John Down foi o maior responsável pelo estudo e descrita da síndrome em 1866, porém ela ainda permanece incurável. Embora agora haja vários estudos de várias drogas que, em teoria, possam neutralizar as consequências de mutações genéticas, as pessoas acometidas pelo problema conseguem viver razoavelmente bem.

O curioso é que, somente na Islândia, a porcentagem de nascimentos de crianças com síndrome de Down é extremamente baixa. De acordo com os últimos cálculos, apenas 2 crianças por ano nascem com Síndrome de Down, sendo os motivos de tais estatísticas muito controversos.

Desde o início dos anos zero, no Hospital Nacional da Islândia, existe uma prática comum de realização de triagem pré-natal. Este é um procedimento especial que ajuda a identificar a saúde do bebê e possíveis desvios futuros.

Os testes de triagem são usados ​​em todo o mundo, mas apenas na Islândia há um dado assombroso: com um resultado positivo na síndrome de Down, a gravidez é interrompida por 99% das mulheres, sendo nos EUA de 67% e na França – 77%.

“Nós tentamos aconselhar os pais da melhor forma possível… No entanto, alguns acreditam que mesmo se estamos a propor um teste de triagem pré-natal, de alguma forma empurramos as pessoas em uma determinada direção”, disse o chefe do departamento de diagnóstico pré-natal.

Além disso, os médicos islandeses insistem que a decisão final é sempre tomada apenas pelos pais da criança. Não há abortos forçados e punições por isso no país.

Apesar da síndrome ser incurável, a vida de uma pessoa acometida pela síndrome não é fácil, nem para ela e nem para a família: os medicamentos são caros e muitos apontam que a sociedade e os governos devem ser obrigados a ajudar essas pessoas.

As razões para o nascimento de uma criança com síndrome de Down ainda não são completamente conhecidas.
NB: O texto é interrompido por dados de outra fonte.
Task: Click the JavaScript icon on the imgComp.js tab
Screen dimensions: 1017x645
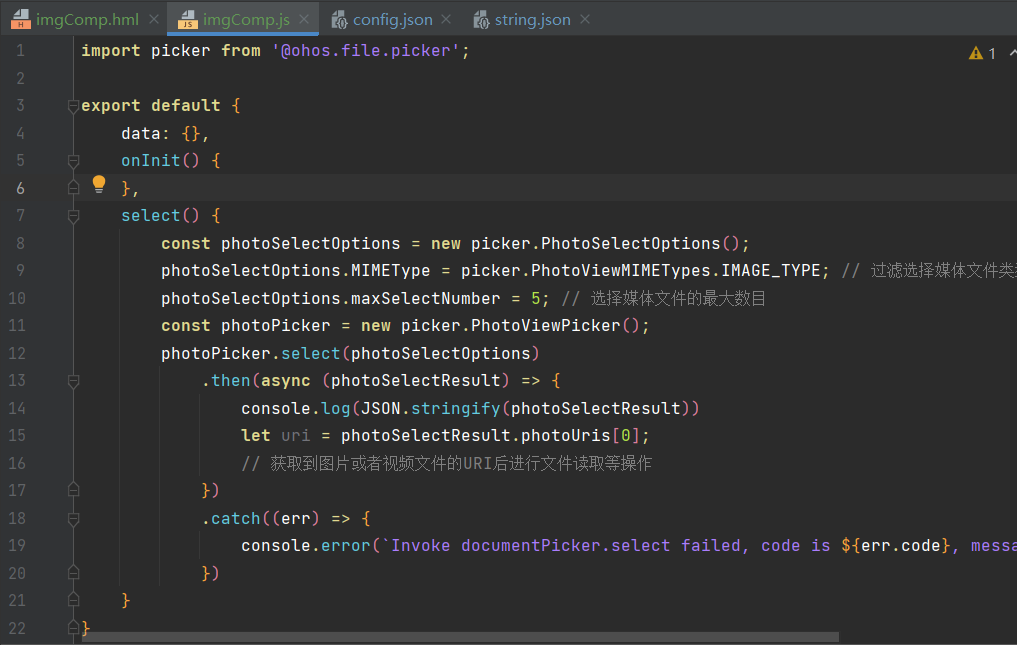Action: [x=186, y=17]
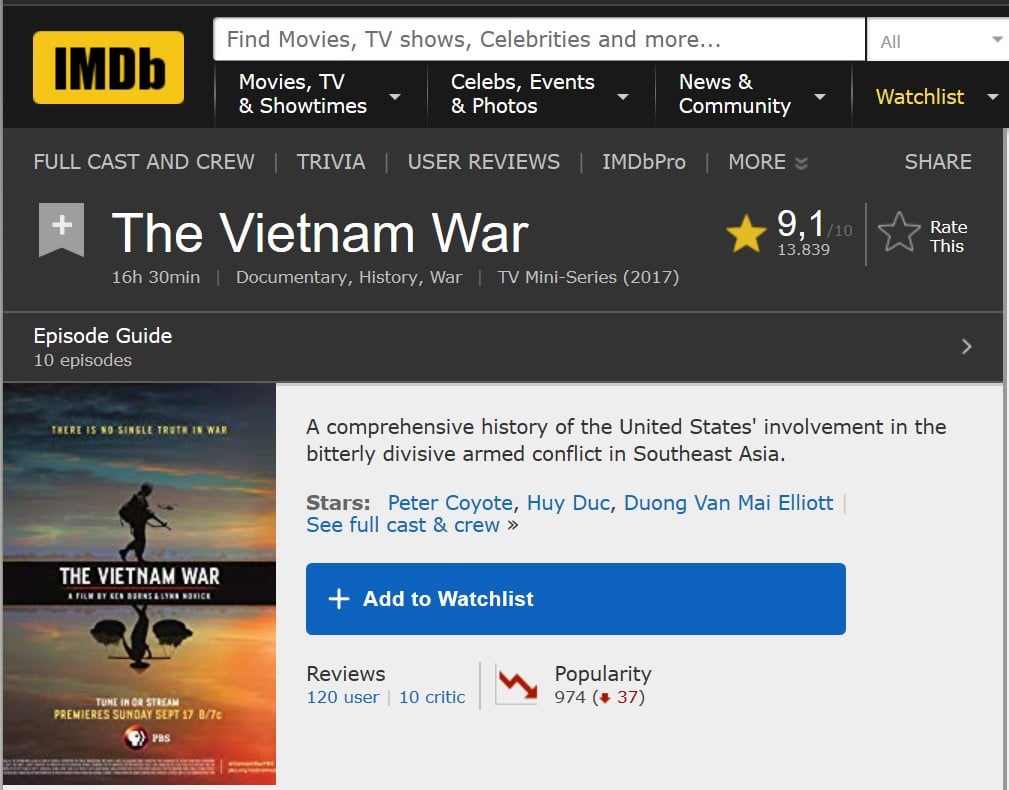Click the yellow rating star

746,233
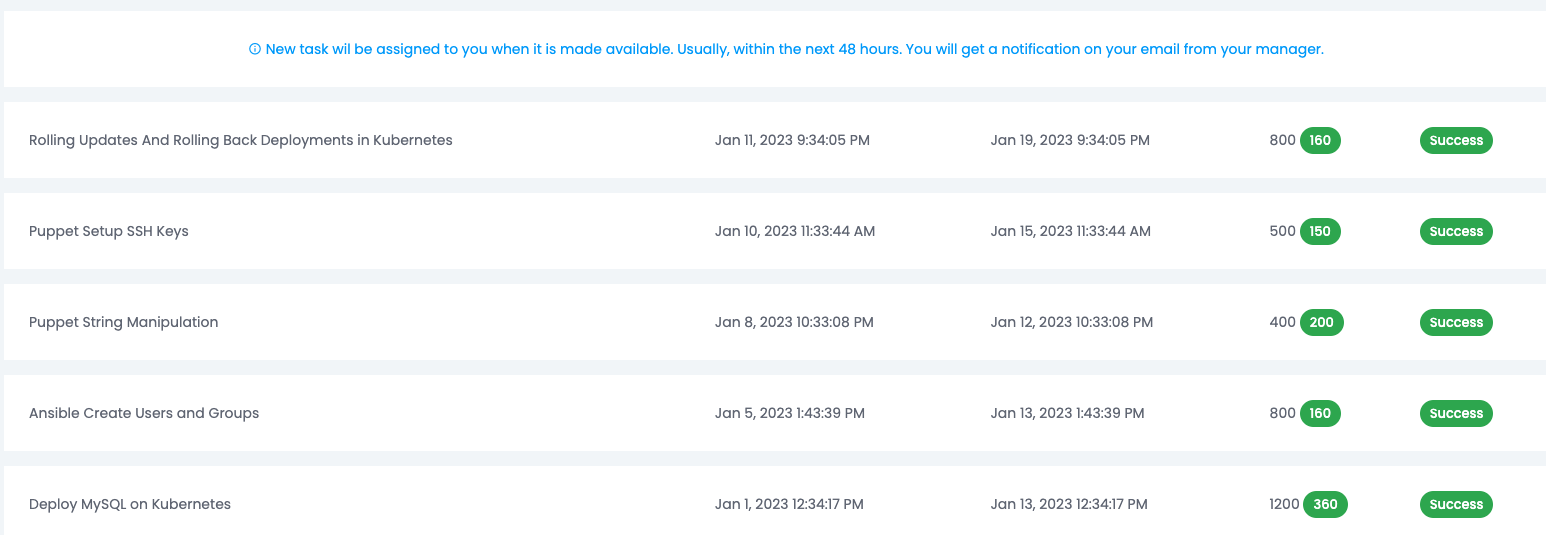This screenshot has width=1546, height=535.
Task: Click the new task notification message text
Action: [794, 49]
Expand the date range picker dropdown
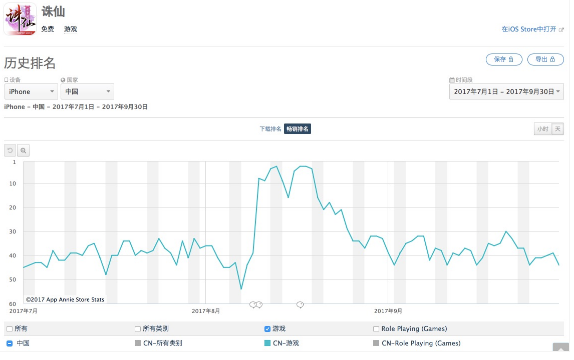The width and height of the screenshot is (574, 360). tap(506, 92)
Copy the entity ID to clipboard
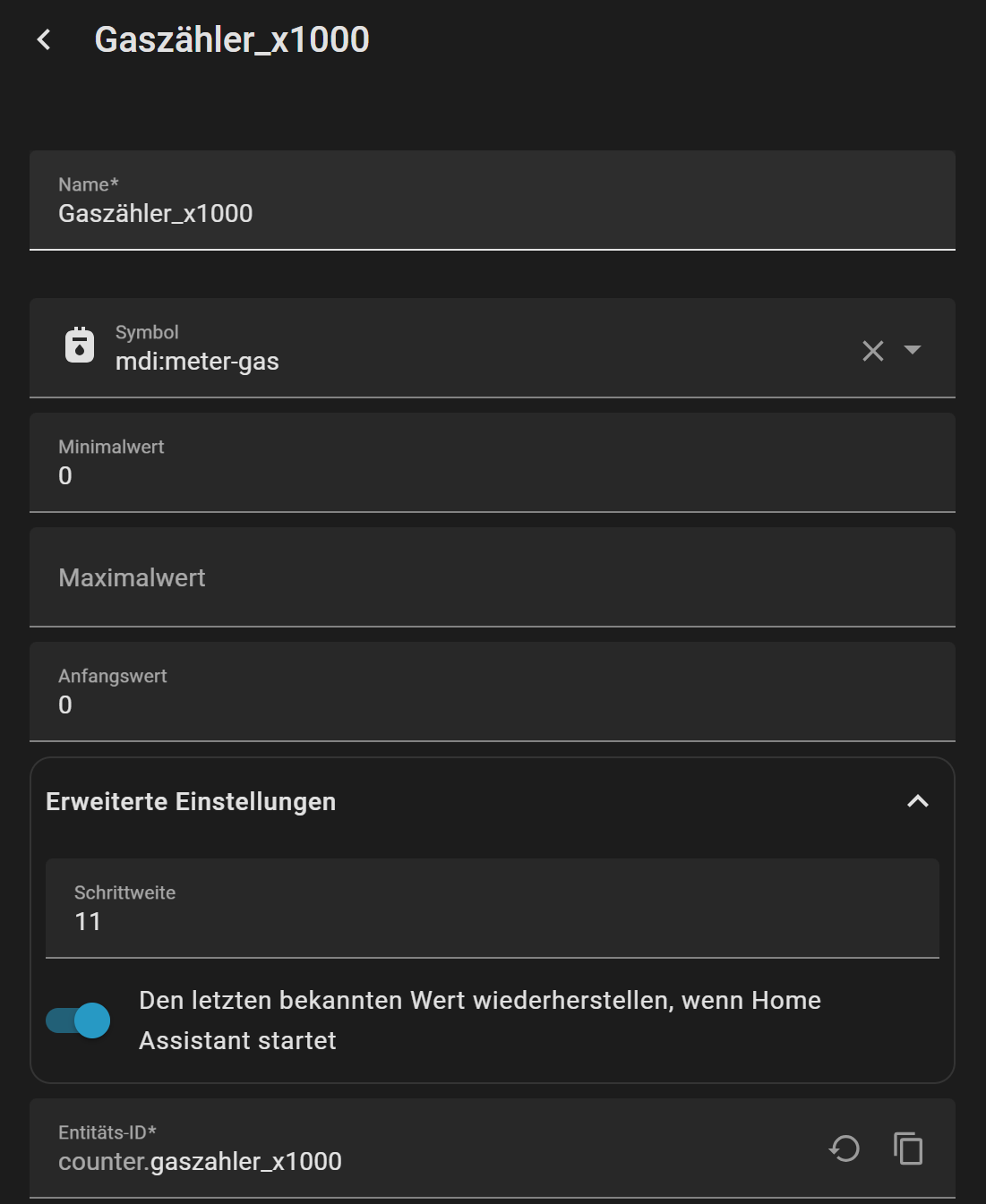Viewport: 986px width, 1204px height. (x=908, y=1148)
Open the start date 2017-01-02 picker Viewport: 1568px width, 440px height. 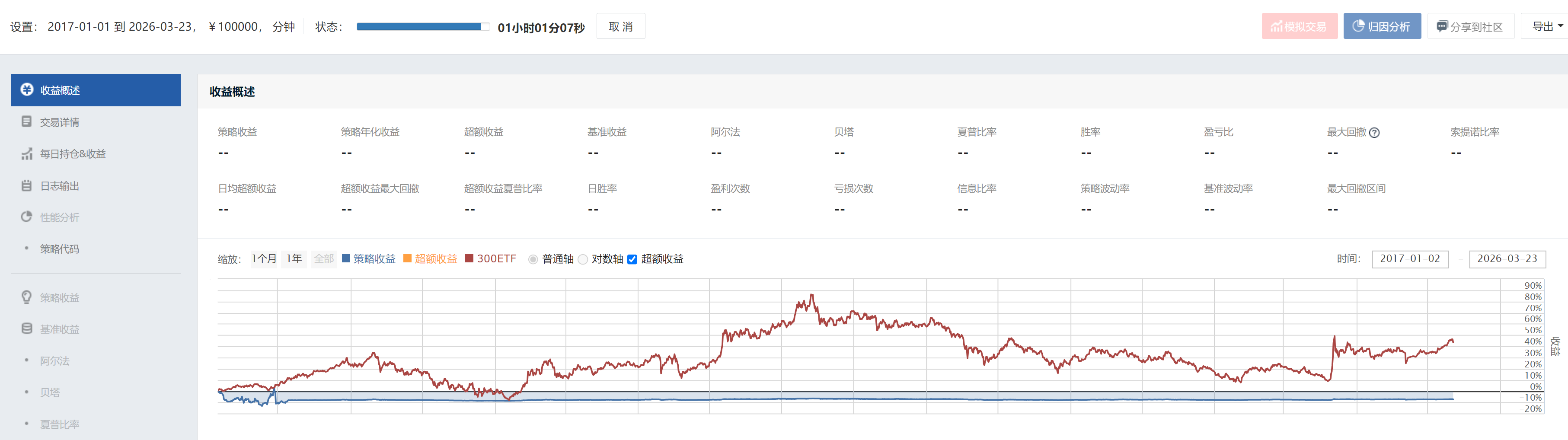click(x=1410, y=258)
Vários estudos mostram que o risco de nascimento de uma criança com esse problema aumenta, conforme a idade da mãe. A hereditariedade compõe apenas 1% dos casos, sendo muito difícil determinar o que causa de fato a síndrome.

A maioria das opiniões sobre crianças com síndrome de Down são errôneas. Por exemplo, que elas têm uma memória ruim, que não podem ser ensinadas a ler e escrever, que não podem experimentar emoções e mostrar sentimentos reais. Mas isso não é verdade, muito pelo contrário: muitas das pessoas com síndrome de Down apresentam grandes habilidades e podem viver até a velhice e trabalharem ao longo de sua vida.